> **YOUR TASK**
Please write out the part of the article on getting kids to eat healthy starting with "Carolyn Buenaflor is" and going on through "about eating healthy.", word for word.
═══ STUDY TEXT ═══
How to Get Kids to Eat Healthy? An Expert's Advice
Mar 12, 2017 Cedars-Sinai Staff
The slice of pizza with all the vegetables carefully picked off. The plate cleaned of everything but broccoli. The stash of discarded carrots hidden in a wadded-up napkin. The hundredth time you’ve explained that no, French fries can’t be the only vegetable you eat.
Begging, bargaining, and even bribery are common tactics employed by frustrated parents.
If you have kids, chances are you’ve struggled to get them to eat their vegetables. Or their protein. Or whatever food they hate this week. Begging, bargaining, and even bribery are common tactics employed by frustrated parents; teaching kids good eating habits is not a job for the faint of heart. So we asked a professional to share her tricks.
Carolyn Buenaflor is associate director of Cedars-Sinai’s Healthy Habits program, which brings educators into schools to teach kids and their families about healthy eating and physical activity. Working with elementary and middle school kids, Buenaflor and her team are experts in getting kids excited about eating healthy.
═══ MATERIAL PROVIDED ═══
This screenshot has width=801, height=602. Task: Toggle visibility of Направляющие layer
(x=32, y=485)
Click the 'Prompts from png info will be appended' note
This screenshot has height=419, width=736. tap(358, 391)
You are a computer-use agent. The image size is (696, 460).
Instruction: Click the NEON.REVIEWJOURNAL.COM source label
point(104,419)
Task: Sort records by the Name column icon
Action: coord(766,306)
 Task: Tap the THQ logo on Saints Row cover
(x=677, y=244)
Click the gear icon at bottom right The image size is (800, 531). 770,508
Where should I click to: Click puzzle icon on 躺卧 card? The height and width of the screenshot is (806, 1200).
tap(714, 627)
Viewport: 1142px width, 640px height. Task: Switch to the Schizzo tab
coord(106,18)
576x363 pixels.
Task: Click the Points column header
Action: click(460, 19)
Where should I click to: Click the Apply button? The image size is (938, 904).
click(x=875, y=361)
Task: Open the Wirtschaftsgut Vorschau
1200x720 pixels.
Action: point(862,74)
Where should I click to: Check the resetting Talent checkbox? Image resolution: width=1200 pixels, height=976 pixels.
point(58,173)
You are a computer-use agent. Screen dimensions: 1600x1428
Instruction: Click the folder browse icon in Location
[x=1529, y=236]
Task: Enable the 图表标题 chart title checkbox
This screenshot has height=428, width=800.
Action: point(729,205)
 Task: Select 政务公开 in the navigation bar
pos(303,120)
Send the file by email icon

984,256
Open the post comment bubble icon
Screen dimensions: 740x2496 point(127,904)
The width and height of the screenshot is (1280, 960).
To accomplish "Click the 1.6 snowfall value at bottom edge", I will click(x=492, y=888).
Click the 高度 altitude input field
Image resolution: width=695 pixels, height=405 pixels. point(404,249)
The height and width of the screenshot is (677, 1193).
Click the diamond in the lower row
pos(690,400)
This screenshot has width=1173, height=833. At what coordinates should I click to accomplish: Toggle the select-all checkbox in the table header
═══
> **RESPONSE BELOW**
Carolyn Buenaflor is associate director of Cedars-Sinai’s Healthy Habits program, which brings educators into schools to teach kids and their families about healthy eating and physical activity. Working with elementary and middle school kids, Buenaflor and her team are experts in getting kids excited about eating healthy.